• _Task_: Only lines with the string "screenshot" matter here; gather them from the material below.

• _Extracted data_:
# # # #

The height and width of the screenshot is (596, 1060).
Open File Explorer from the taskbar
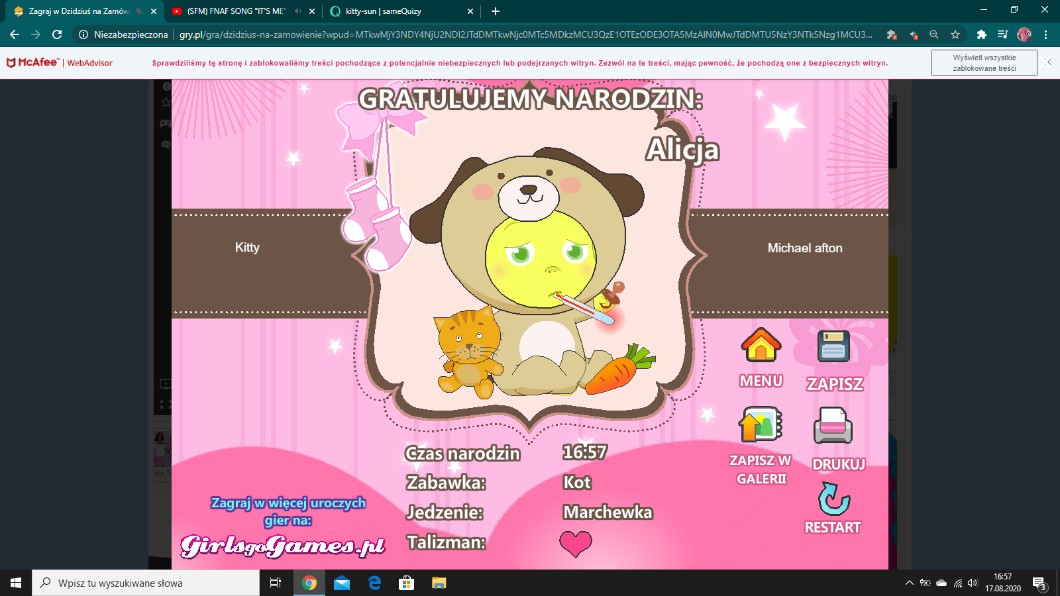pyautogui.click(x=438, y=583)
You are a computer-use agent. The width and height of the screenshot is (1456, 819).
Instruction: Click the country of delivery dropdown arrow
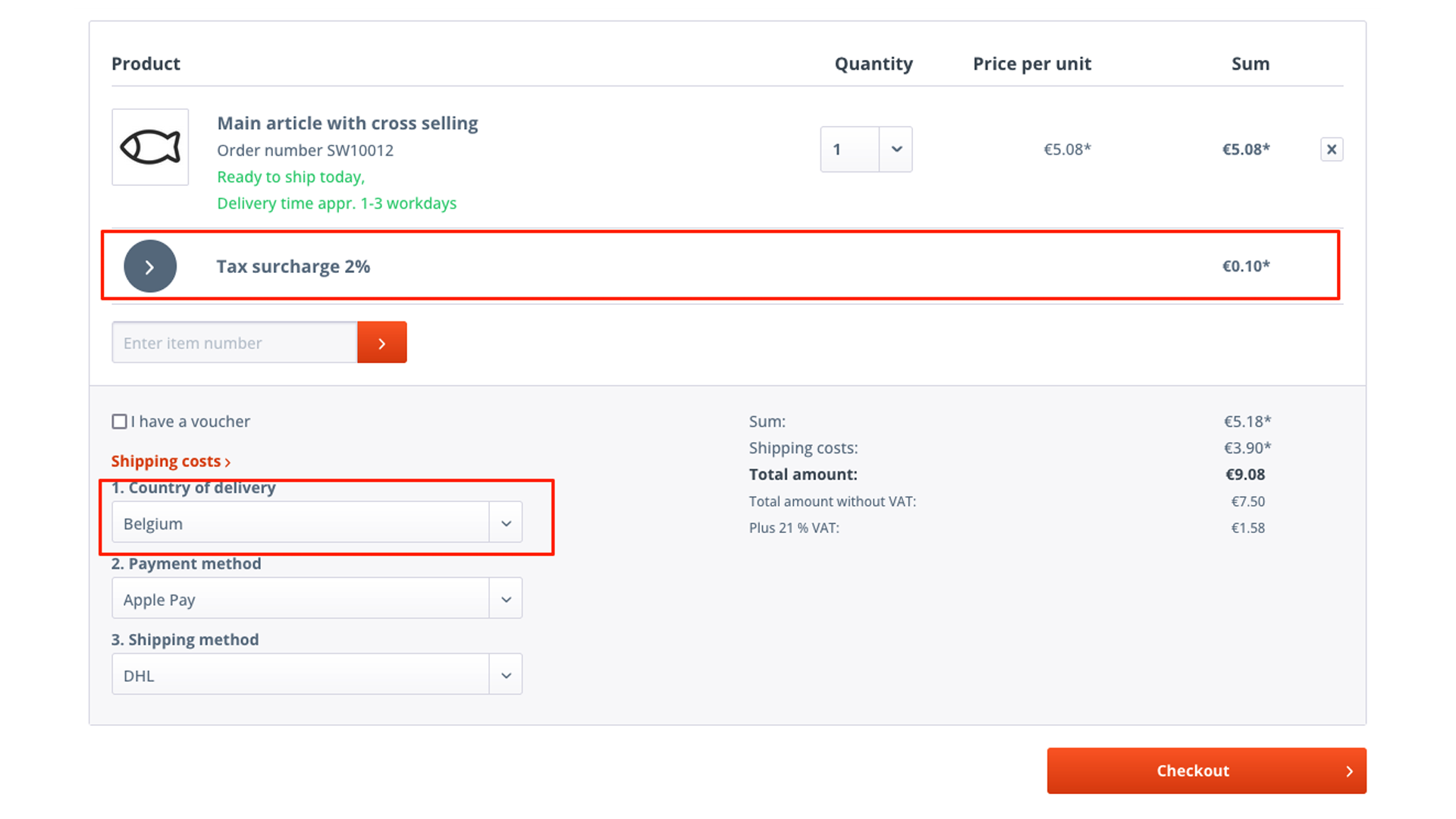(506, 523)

# # # #

• _Task response_:
The height and width of the screenshot is (596, 1060).
You are a computer-use agent. The width and height of the screenshot is (1456, 819).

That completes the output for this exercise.